▸ Stated exercise
Reproduce every line of the records with each occurrence of "Catering" replaced by "Banquets", keeping everything else unchanged. Omit the pictures from your response.

►

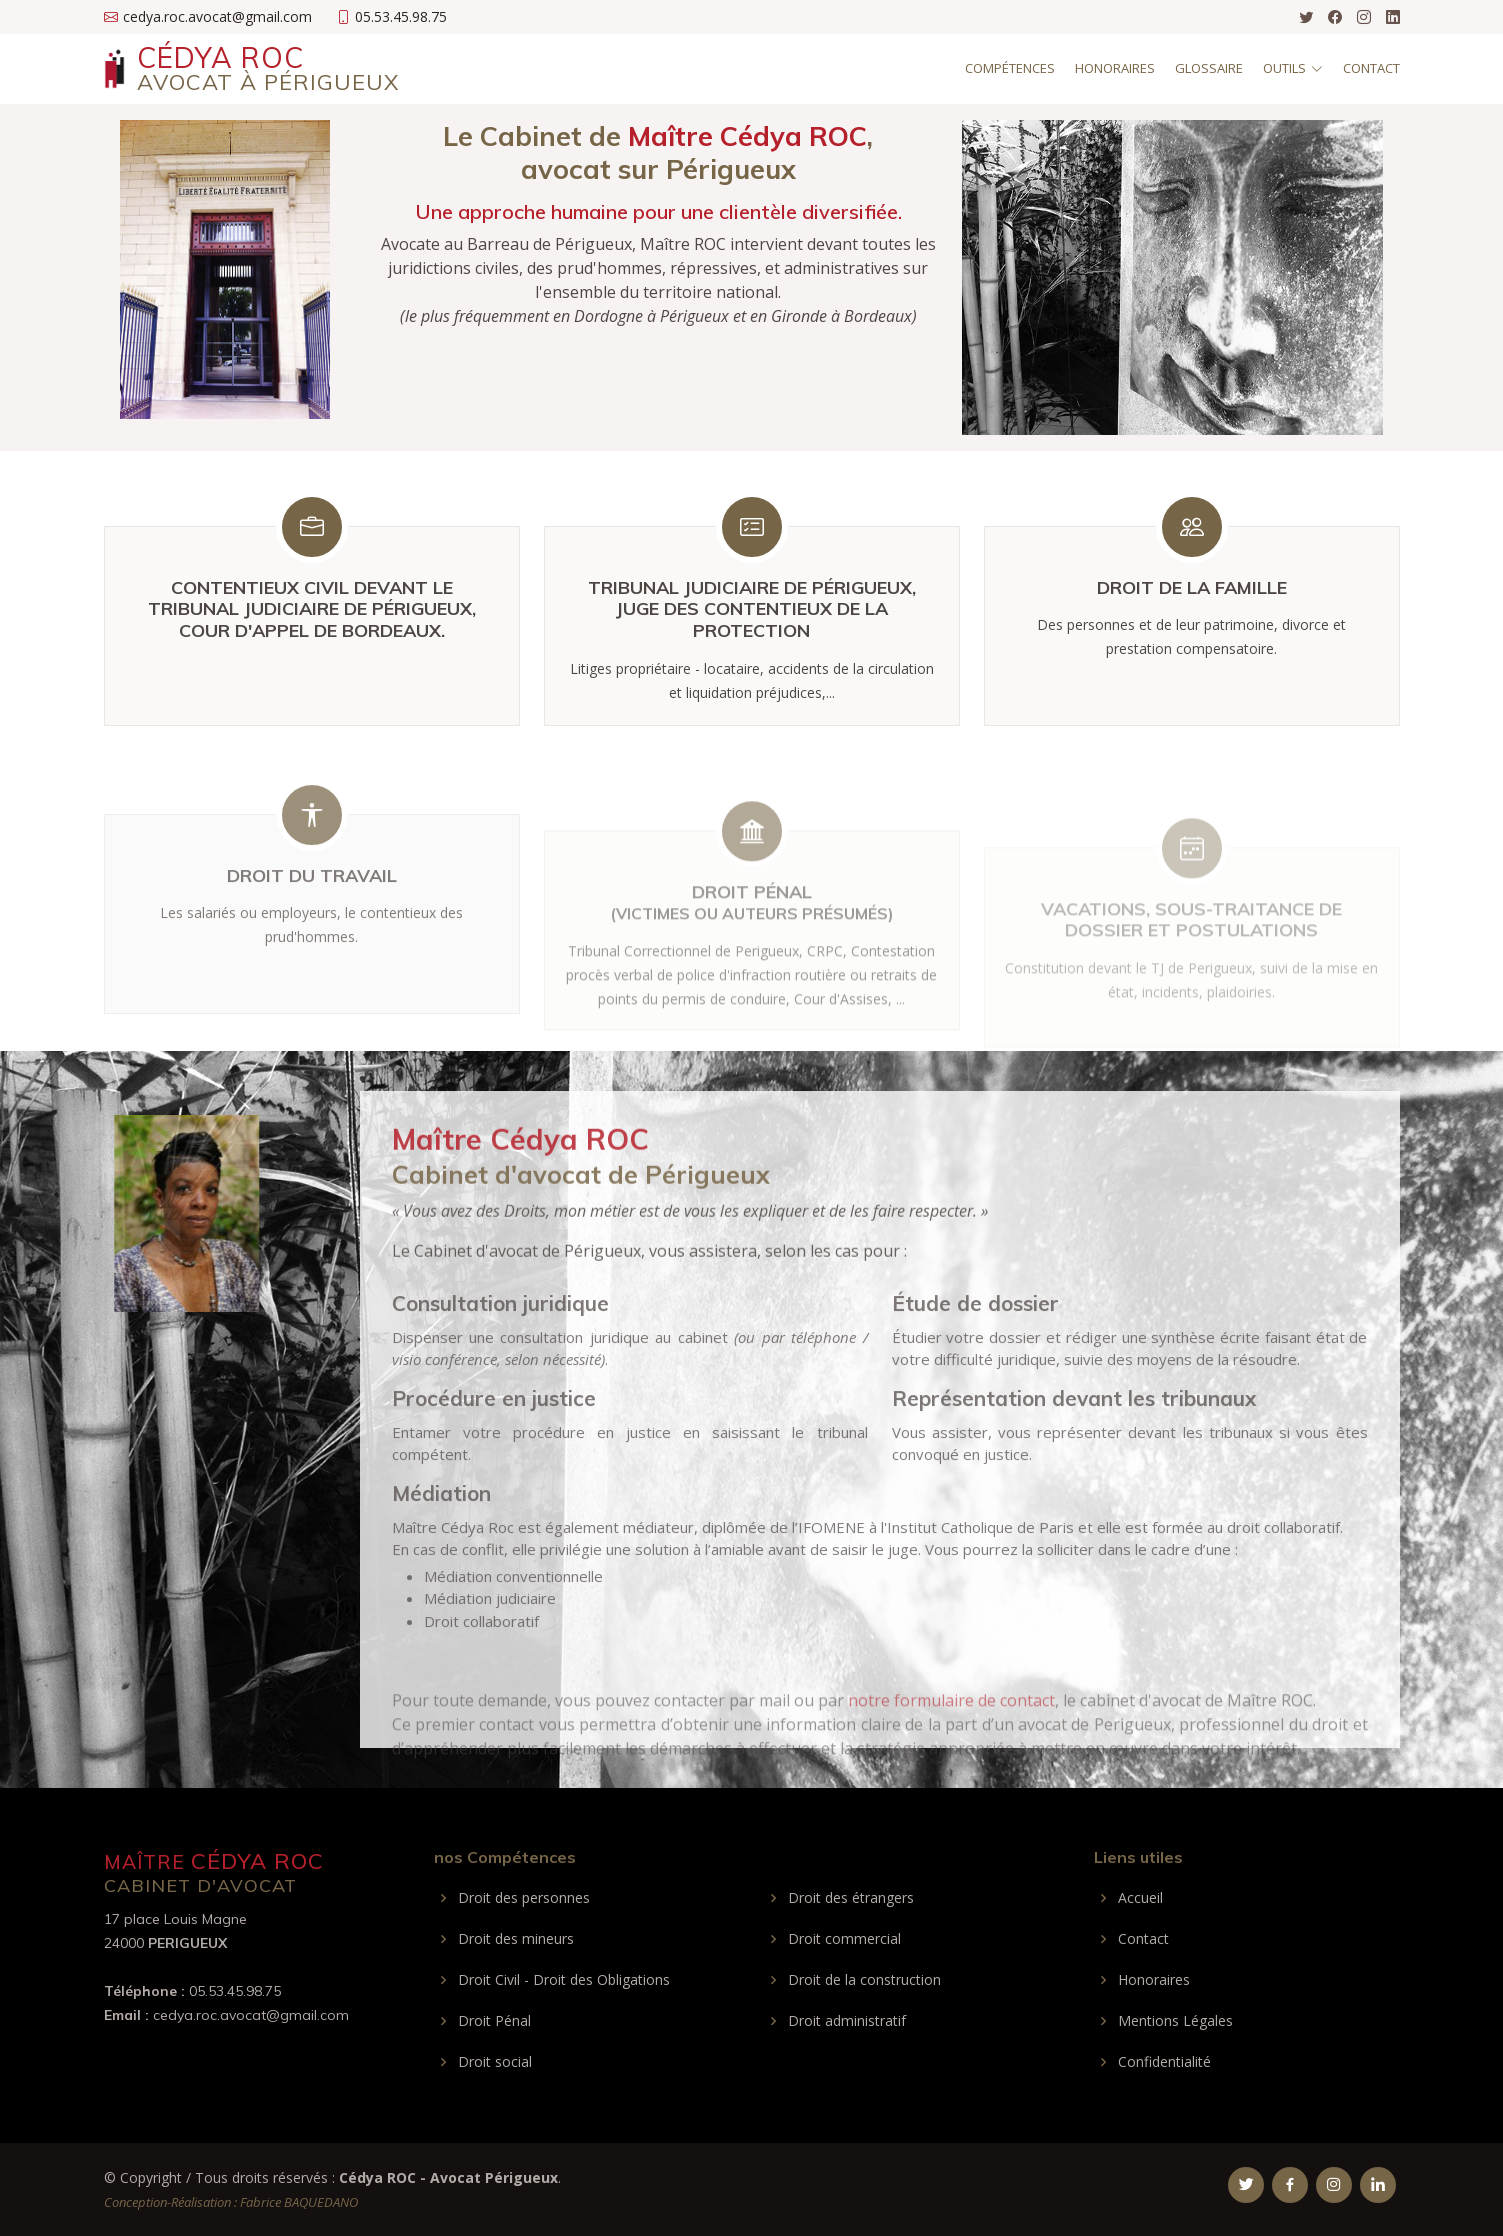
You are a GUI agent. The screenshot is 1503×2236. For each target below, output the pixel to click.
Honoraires (1115, 68)
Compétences (1010, 68)
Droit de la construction (864, 1980)
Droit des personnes (524, 1898)
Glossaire (1209, 68)
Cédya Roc (268, 68)
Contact (1371, 68)
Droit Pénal (494, 2021)
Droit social (495, 2062)
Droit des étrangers (851, 1898)
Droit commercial (844, 1939)
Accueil (1140, 1898)
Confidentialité (1164, 2062)
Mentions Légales (1175, 2021)
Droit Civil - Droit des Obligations (564, 1980)
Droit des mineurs (516, 1939)
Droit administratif (847, 2021)
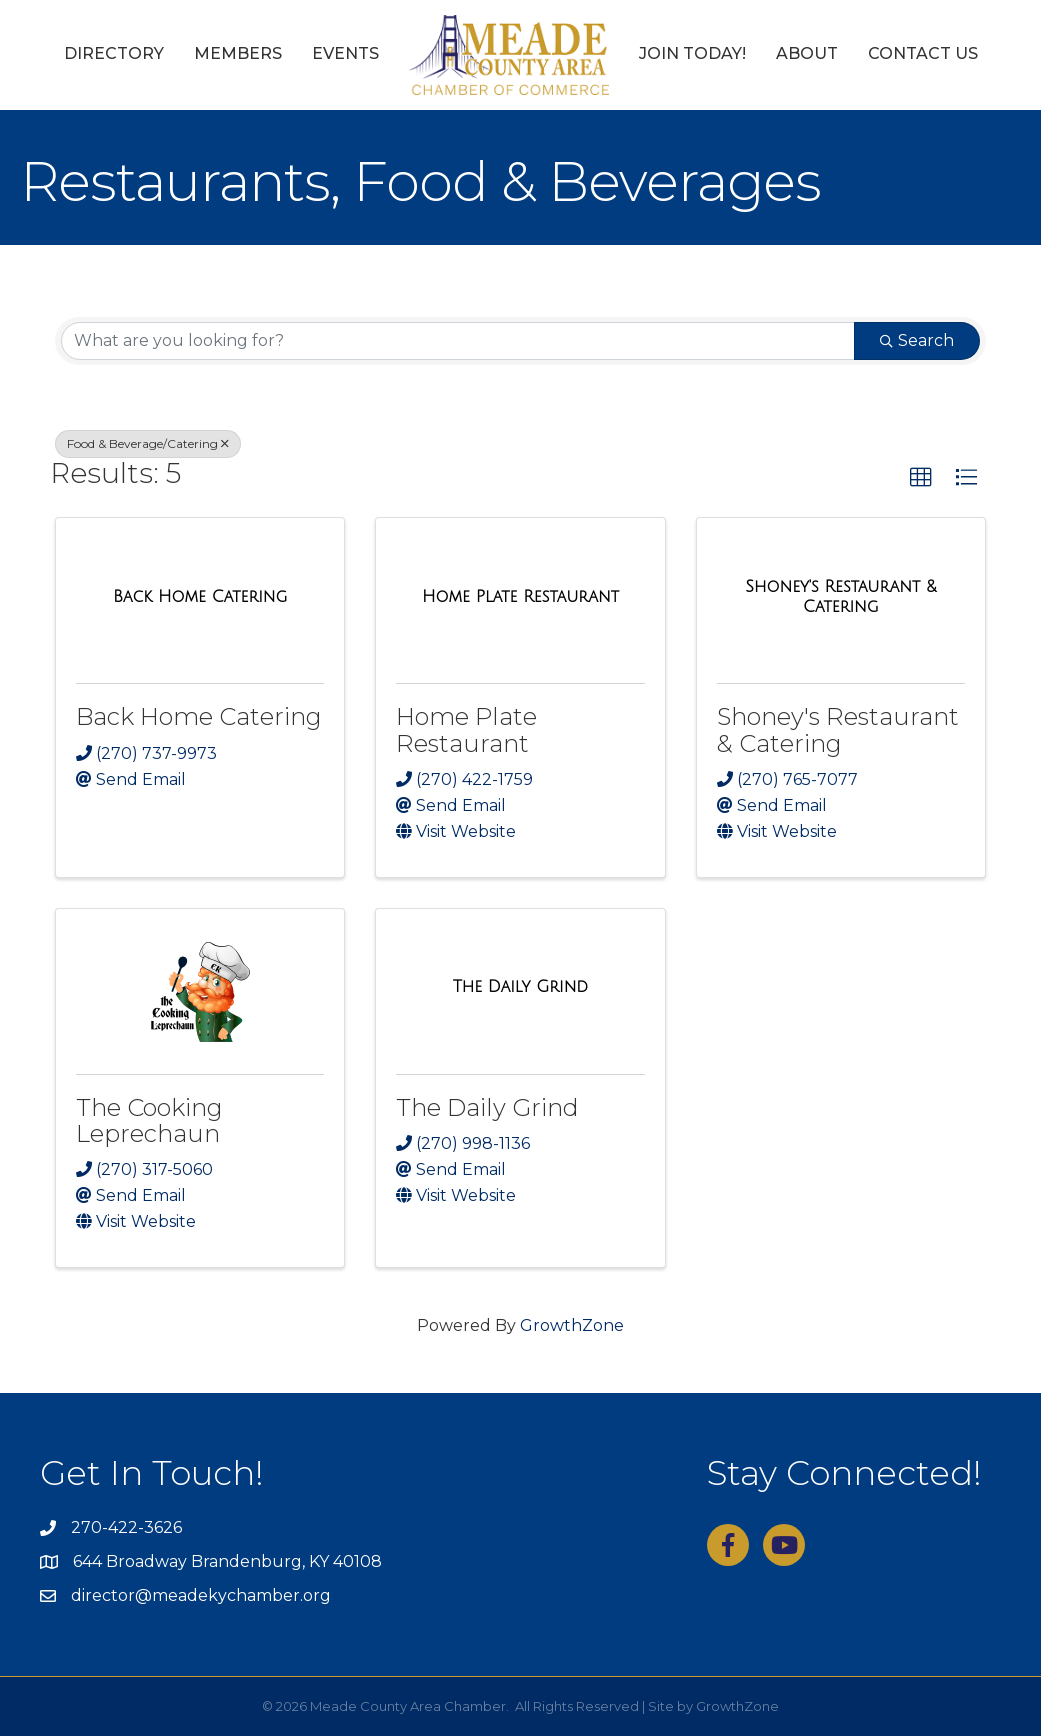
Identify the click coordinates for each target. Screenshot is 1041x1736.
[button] (921, 478)
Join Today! (692, 53)
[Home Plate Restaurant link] (520, 597)
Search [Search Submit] (917, 340)
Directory (114, 53)
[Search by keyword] (458, 341)
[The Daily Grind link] (520, 987)
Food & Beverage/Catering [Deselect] (148, 443)
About (807, 53)
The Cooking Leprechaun (149, 1120)
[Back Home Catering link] (200, 597)
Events (345, 53)
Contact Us (923, 53)
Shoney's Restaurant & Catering (838, 729)
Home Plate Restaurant (466, 729)
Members (238, 53)
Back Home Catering (199, 716)
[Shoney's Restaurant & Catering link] (841, 596)
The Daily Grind (487, 1107)
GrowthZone (572, 1325)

◄

▸ Written answer
You are a GUI agent. The screenshot is 1503×2236. For each target below, output the pixel to click.
Honoraires (1115, 68)
Compétences (1010, 68)
Droit de la construction (864, 1980)
Droit des personnes (524, 1898)
Glossaire (1209, 68)
Cédya Roc (268, 68)
Contact (1371, 68)
Droit Pénal (494, 2021)
Droit social (495, 2062)
Droit des étrangers (851, 1898)
Droit commercial (844, 1939)
Accueil (1140, 1898)
Confidentialité (1164, 2062)
Mentions Légales (1175, 2021)
Droit Civil - Droit des Obligations (564, 1980)
Droit des mineurs (516, 1939)
Droit administratif (847, 2021)
Identify the click coordinates for each target. Screenshot is 1041x1736.
[button] (921, 478)
Join Today! (692, 53)
[Home Plate Restaurant link] (520, 597)
Search [Search Submit] (917, 340)
Directory (114, 53)
[Search by keyword] (458, 341)
[The Daily Grind link] (520, 987)
Food & Beverage/Banquets [Deselect] (148, 443)
About (807, 53)
The Cooking Leprechaun (149, 1120)
[Back Home Banquets link] (200, 597)
Events (345, 53)
Contact Us (923, 53)
Shoney's Restaurant & Banquets (838, 729)
Home Plate Restaurant (466, 729)
Members (238, 53)
Back Home Banquets (199, 716)
[Shoney's Restaurant & Banquets link] (841, 596)
The Daily Grind (487, 1107)
GrowthZone (572, 1325)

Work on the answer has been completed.